[Stored data]

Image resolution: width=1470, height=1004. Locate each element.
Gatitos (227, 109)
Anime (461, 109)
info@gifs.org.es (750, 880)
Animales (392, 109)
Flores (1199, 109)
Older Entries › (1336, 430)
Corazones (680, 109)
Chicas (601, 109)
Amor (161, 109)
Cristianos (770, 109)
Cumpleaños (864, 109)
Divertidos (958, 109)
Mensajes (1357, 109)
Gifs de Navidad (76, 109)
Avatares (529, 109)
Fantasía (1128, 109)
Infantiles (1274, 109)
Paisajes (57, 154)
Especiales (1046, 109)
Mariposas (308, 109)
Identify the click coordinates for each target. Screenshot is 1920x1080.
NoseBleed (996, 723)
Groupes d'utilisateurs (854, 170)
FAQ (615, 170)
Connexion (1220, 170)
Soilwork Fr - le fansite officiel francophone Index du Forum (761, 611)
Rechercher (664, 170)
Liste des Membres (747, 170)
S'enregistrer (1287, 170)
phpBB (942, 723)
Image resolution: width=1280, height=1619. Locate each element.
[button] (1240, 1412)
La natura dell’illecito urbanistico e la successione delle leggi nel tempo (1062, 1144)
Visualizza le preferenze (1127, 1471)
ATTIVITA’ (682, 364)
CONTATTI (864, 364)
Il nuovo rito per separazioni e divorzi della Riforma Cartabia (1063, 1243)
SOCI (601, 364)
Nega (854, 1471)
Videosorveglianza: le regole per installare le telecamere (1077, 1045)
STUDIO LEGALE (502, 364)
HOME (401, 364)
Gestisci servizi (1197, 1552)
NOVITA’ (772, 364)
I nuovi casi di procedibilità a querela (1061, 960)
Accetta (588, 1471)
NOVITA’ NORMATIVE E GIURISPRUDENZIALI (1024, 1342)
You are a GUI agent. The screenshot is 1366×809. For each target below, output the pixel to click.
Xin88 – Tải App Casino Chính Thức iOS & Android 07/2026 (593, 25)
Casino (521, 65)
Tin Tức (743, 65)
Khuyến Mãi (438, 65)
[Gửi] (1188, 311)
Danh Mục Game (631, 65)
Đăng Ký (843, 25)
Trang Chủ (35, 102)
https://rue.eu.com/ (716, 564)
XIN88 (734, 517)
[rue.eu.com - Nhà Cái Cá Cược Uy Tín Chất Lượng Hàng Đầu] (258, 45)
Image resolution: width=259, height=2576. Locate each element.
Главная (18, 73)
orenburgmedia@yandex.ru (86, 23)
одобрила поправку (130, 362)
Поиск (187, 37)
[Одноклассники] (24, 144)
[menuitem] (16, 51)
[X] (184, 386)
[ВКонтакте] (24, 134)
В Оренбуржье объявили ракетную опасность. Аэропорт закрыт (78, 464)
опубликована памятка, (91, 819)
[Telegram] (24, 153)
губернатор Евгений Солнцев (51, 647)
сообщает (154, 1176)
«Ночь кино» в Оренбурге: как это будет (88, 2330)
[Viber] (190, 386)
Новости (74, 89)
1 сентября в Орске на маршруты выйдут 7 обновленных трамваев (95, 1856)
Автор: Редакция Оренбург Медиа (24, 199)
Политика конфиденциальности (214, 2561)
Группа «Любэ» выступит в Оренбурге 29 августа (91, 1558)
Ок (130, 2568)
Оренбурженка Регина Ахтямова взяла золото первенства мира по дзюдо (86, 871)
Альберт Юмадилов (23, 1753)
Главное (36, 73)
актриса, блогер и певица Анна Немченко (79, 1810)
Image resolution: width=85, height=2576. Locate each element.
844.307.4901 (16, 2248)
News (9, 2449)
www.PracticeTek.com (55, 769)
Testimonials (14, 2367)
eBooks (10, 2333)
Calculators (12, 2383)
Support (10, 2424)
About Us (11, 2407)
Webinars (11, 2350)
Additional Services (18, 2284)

▶ _Exercise description_
Both the line containing "Khuyến Mãi (438, 65)" and the line containing "опубликована памятка, (91, 819)" belong in the answer. Print them and every line above that falls between them exactly, and no others.

▶ _Finished exercise_
Khuyến Mãi (438, 65)
[Gửi] (1188, 311)
Danh Mục Game (631, 65)
Đăng Ký (843, 25)
Trang Chủ (35, 102)
https://rue.eu.com/ (716, 564)
XIN88 (734, 517)
[rue.eu.com - Nhà Cái Cá Cược Uy Tín Chất Lượng Hàng Đầu] (258, 45)
Image resolution: width=259, height=2576. Locate each element.
Главная (18, 73)
orenburgmedia@yandex.ru (86, 23)
одобрила поправку (130, 362)
Поиск (187, 37)
[Одноклассники] (24, 144)
[menuitem] (16, 51)
[X] (184, 386)
[ВКонтакте] (24, 134)
В Оренбуржье объявили ракетную опасность. Аэропорт закрыт (78, 464)
опубликована памятка, (91, 819)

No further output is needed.